Discover the Health Benefits of Carrots
The Beauty of Carrots
We have known since we were children that the humble carrot was nutritious. Bugs Bunny was constantly munching on one, and we just knew how wonderful a rabbit's eyesight was.
Was that an old wives tale? Nope. Everything is researched extensively nowadays, and so has that carrot. What they have discovered will help you with more than just your eyesight.
Daucus carota is the scientific name for the vegetable which provides the most pro-vitamin A-- beta carotene.
Packed with other phytonutrients and antioxidants, carrots not only aid in protecting night vision, they protect against macular degeneration, and cataracts, but so much more.
The two carotenes supplied in carrots-alpha and beta carotene, work synergistically to provide reduced risk of heart disease. As a matter of fact, research has shown as much as a 60% reduction in heart attack risk when the elderly consumed at least one serving of carrots or squash per day. That is significant.
These same carotenes pack power in protecting against lung cancer. Studies done some years back using a beta carotene supplement did not yield the same results as more recent studies using the whole carrot. The studies using supplements only, contained just the beta carotene, and this did nothing against preventing lung cancer in smokers. The recent studies have concentrated on using the whole food, which supplies both the alpha and the beta carotenes. The results were much different. Results in animal subjects showed the protective action reduced emphysema and the incidence of lung cancer.

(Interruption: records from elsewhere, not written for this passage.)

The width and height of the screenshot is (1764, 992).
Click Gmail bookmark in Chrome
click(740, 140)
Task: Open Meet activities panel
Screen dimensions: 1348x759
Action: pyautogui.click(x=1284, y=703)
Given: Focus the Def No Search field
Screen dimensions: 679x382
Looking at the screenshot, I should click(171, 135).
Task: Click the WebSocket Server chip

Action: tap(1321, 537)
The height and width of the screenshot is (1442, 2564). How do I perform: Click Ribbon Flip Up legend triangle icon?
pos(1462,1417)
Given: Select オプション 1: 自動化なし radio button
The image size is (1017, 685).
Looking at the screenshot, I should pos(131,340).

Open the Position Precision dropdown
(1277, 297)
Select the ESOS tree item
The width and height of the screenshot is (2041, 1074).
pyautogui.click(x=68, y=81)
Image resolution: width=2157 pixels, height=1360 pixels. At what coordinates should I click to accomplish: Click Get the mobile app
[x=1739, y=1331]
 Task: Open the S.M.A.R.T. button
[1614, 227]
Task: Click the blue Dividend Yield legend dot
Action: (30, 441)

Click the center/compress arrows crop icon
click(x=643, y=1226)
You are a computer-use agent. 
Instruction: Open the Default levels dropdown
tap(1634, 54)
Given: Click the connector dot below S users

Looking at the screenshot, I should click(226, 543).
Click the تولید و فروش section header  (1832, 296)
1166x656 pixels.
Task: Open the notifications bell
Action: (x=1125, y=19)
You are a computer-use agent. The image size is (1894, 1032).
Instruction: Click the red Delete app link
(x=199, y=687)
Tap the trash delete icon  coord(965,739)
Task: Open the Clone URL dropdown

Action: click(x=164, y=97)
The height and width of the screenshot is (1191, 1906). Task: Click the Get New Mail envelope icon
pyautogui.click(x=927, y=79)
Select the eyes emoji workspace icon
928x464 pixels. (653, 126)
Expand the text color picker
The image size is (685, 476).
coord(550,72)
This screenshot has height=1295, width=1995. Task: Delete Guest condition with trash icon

To get the maximum nutrition from your carrots, the fiber needs to be broken down. This can be achieved through juicing or cooking. Beta carotene is not lost in the cooking process, but never overcook any vegetable. There are fragile nutrients in all vegetables and generally the less cooking the better. Simply cook until they are tender, but still firm.
To maximize your absorption of vitamin A, it is important to include some oil or fat in the meal. So combine your carrots with something that contains a bit of fat. Salad dressings, meat, in short, just balance your diet.
Vitamins A, K, C, B1, B3, B6, folate, minerals, and fiber-carrots are a super food to add to a healthy diet. Nutritional insurance that tastes great!